Friday, March 28, 2014

Rewind: Yumeiro Pâtissière

Today, I feature another anime from the ancient days, from when I used this old PC all the time and wasn't as obsessive about taking screenshots. Those were the days of anime binging and genre phases, when I searched out every acceptable vampire anime, and then every enjoyable cute anime. In other words, I watched Yumeiro Pâtissière three years ago, around the same time as La Corda d'OroGauken Alice, Lucky Star, and Melancholy of Suzumiya Haruhi. In that time of my life, I appreciated anything that would help me escape from reality, especially if it made me smile or, better, laugh. Yumeiro Pâtissière had just the pleasant, innocent, fun atmosphere I longed for, and between the first 50-episode series and the second, single season series, it wrapped me in comfort for several hours.

My biggest complaint with Yumeiro Pâtissière was the same thing that gave it major cute points: the art. Everyone looked much younger than their actual age, even by anime standards. The adults looked like high schoolers, and 14-year-old Ichigo and her classmates looked like elementary students. It was easy to forget their real ages. Of course, if I wanted realism, Yumeiro Pâtissière was the wrong place to look. It had fairies.

Cute characters looking cute in the 32nd episode. And cupcakes
looking yummy... there's a lot of mouthwatering food in this one.

Before you dismiss this as a kids' anime (which it sort of is), let me tell you that I found the story quite entertaining.

"Sure, Annalyn," you say. "But you've already admitted you were an anime binger, and you weren't very discriminating."

Actually, by 2011, I could differentiate between what would completely, grossly waste my time and what anime was worth wasting my time on. Plus, enough people shared my positive opinion of this show to give it an average 4/5 stars on Anime-Planet. I binged, but I binged on decent quality anime.

Here's some of what kept my attention in Yumeiro Pâtissière, at least from what I remember:

First, Ichigo had a special skill (amazing sense of taste), which was identified by a professional chef. She was invited to a special school, at which she would slowly rise from the bottom of her class cooking group and become a great chef. There was competition and everything. Basically, there were several of the same qualities I enjoy in sports anime.

Second, there was a bit of romance.

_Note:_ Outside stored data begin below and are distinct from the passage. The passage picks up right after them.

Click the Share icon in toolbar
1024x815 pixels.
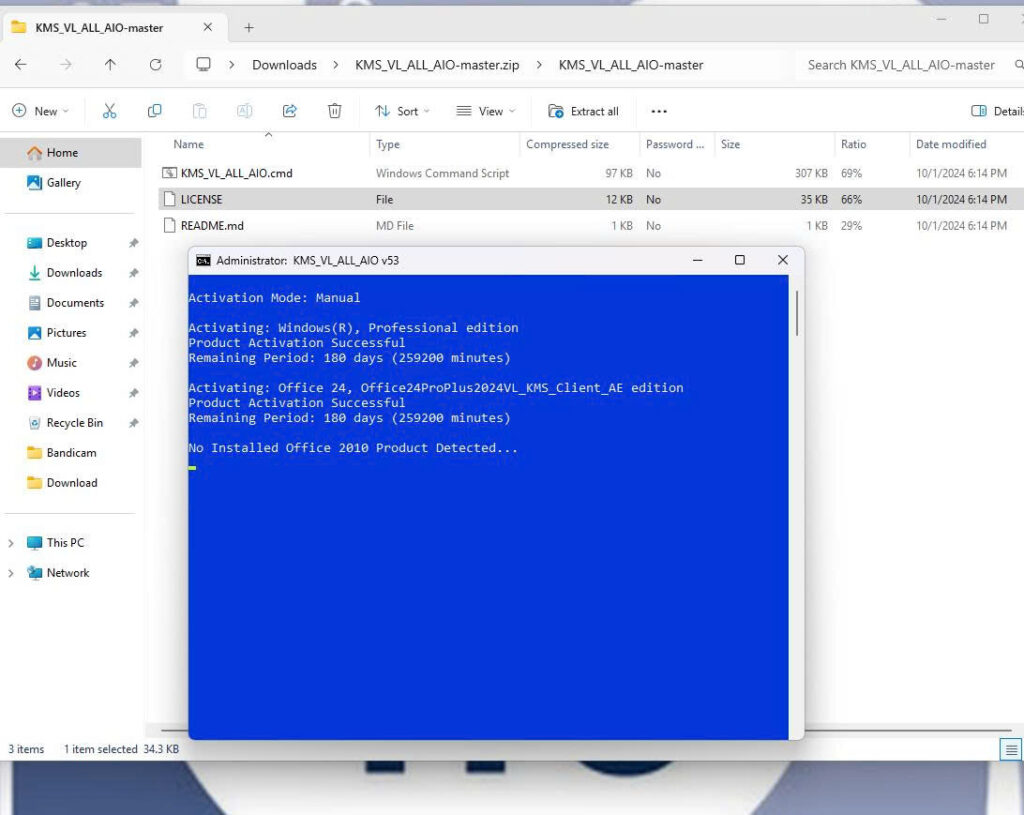290,111
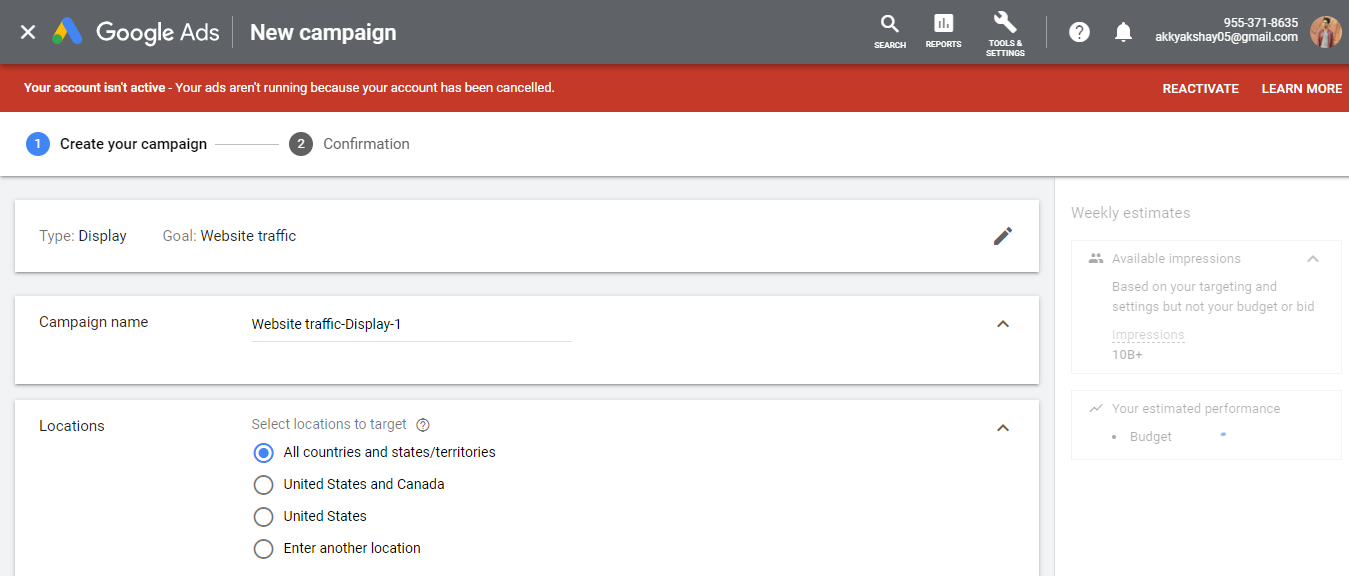
Task: Choose Enter another location option
Action: point(263,548)
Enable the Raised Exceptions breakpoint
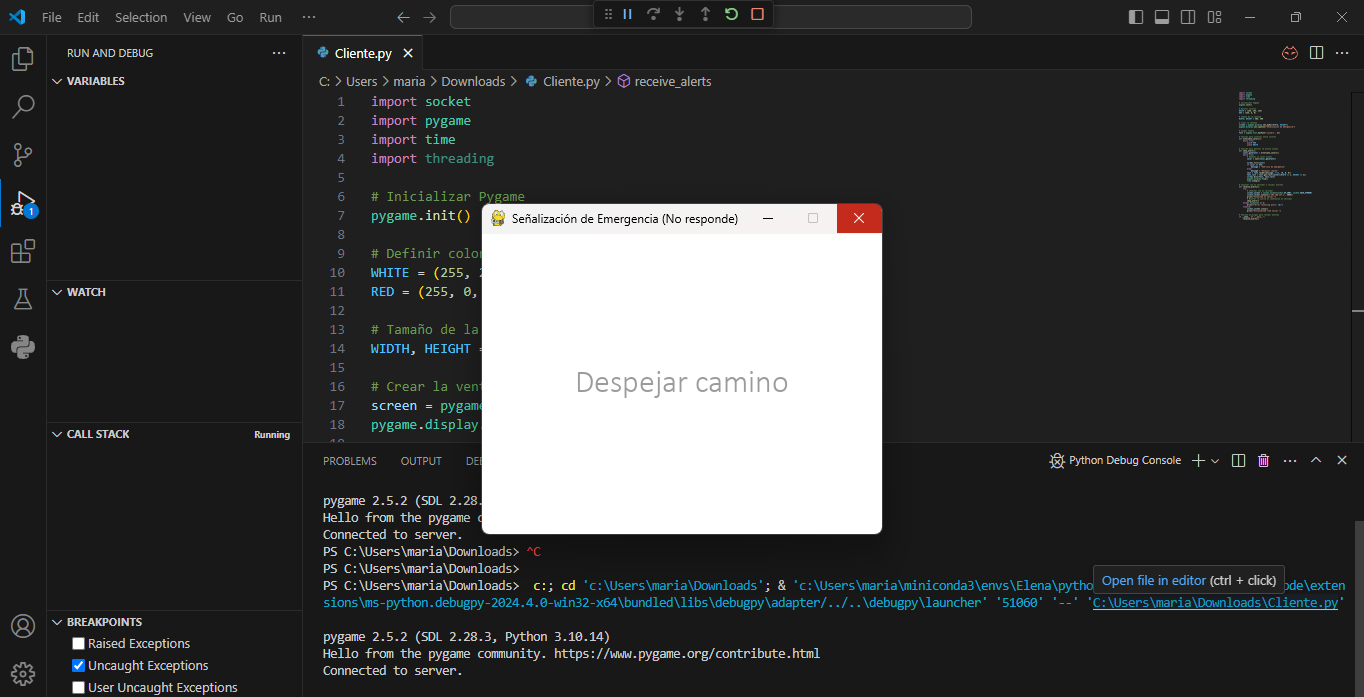This screenshot has width=1364, height=697. point(78,644)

This anime is no where near entering the romance genre, but there's enough to make me smile. Actually, Yumeiro Pâtissière has some reverse harem elements, as she becomes close to three guys... and, as you may recall, I used to have a weakness for reverse harem (I'm pretty sure I've grown out of it... though it may just be that I haven't found a decent reverse harem in a long, long time).

Third, it made me happy. Look, I don't remember all the details, but I smiled and chuckled and had an all around pleasant time. That's all I wanted.

Yumeiro Pâtissière inspired a little story that I posted on this blog, a hypothetical Valentine's Day story of sorts. That story takes me down memory lane even more than looking at old screenshots. A lot has changed in the past three years... Anyway, I wrote it when Yumeiro Pâtissière was fresher in my memory, so the short introduction probably gives better information about the show than this post does.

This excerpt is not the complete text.